分権法

何か論文の追い込み(まで行ってないか…orz)なのに,研究関連のニュースが多い。とりあえず,今日,地方分権推進法案と道州制特区法案が衆議院を通過したらしいっす。まあ道州制特区は国から「北海道」(名指し!)への権限委譲を定めた法案ということで,しかも

道州制導入の先行的な取り組みとして、国から北海道へ(1)調理師養成施設の指定(2)鳥獣保護法に基づく危険猟法(麻酔薬の使用)の許可−など、計8項目の権限を移譲。
11月28日 時事通信

というくらいのもんなので,ほんとのところ実効性があるかどうかはちょっと疑わしいといわざるを得ないのではないかと思ったり思わなかったり。ていうかこれって効果の測定もかなり難しいんじゃないかなぁ,と思うんですけどね。効果の測定できない道州制ってどないなんでしょうか。
分権法案の方は,「国と地方公共団体との役割分担に応じた地方税財源の充実確保等の観点から」という表現が加わりましたが,これってどう解釈したらいいんですかね。この手の法案ではよくくっついてくる付帯決議もやっぱりあって,これはまあ要は地方の意見を聞いて,気合入れてやります,ということなんだと思うんですが。
しかしまあこのタイミングで「地方税財源の充実確保等」って言う言葉が入ったのはやや意外と言うか何と言うか。僕は官庁文学の読み手ではないので正確な理解かどうか知りませんが,森田[2006]によると,

「拡充」の場合は,今以上に財源を増やすことが含意されているが,「充実確保」の場合には,今の財源の規模を前提にしてそれを確保することを意味しており,財政負担はそれ以上増やす必要はないと解釈できる(114)*1

ということなので,まあ増やさないよ,ってことなんでしょうけど,今まで入ってなくて最後の最後に入れるっていう表現にしてはどうなんだろ,と思うのですが。

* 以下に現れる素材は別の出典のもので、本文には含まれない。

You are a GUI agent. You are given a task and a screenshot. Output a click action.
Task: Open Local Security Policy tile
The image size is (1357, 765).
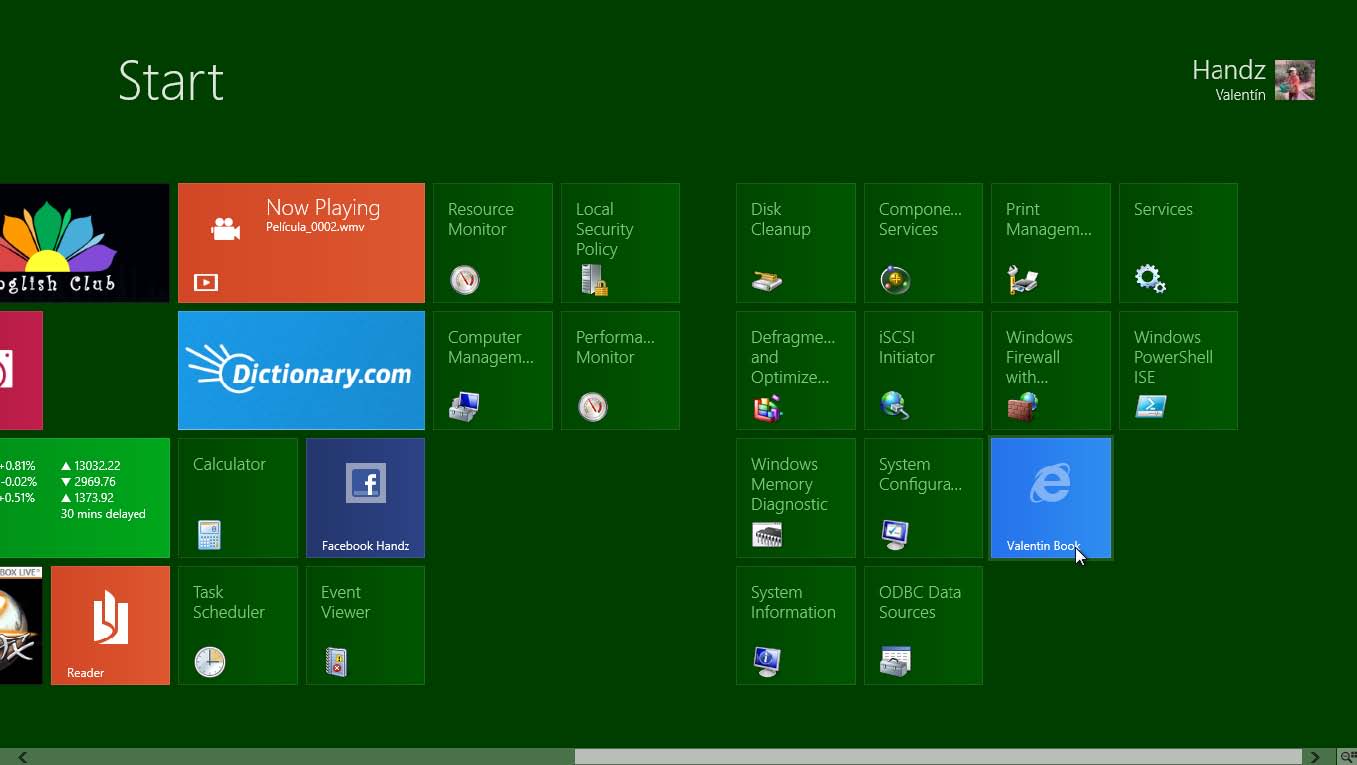[x=620, y=243]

まあもちろん,これを入れなければ逆に「めちゃくちゃ減らす」というのもありうるので,一応現状はキープしますよ,ってことなんでしょうけど。そういう含意であればこのタイミングで入れるのは参議院議員選挙を睨んでちょっと地方に気を遣おうか,という気分の顕れということになるんでしょうかねぇ。まあ「等」にすさまじい意味がこめられている可能性もあるのかもしれませんが。ただ,誰が入れろって言ったのかはやっぱり気になる。

会議の政治学 (慈学選書)

会議の政治学 (慈学選書)

*1:ちなみに,もちろん辞書みたいな本ではありません。たまたま載ってたのを覚えてただけで。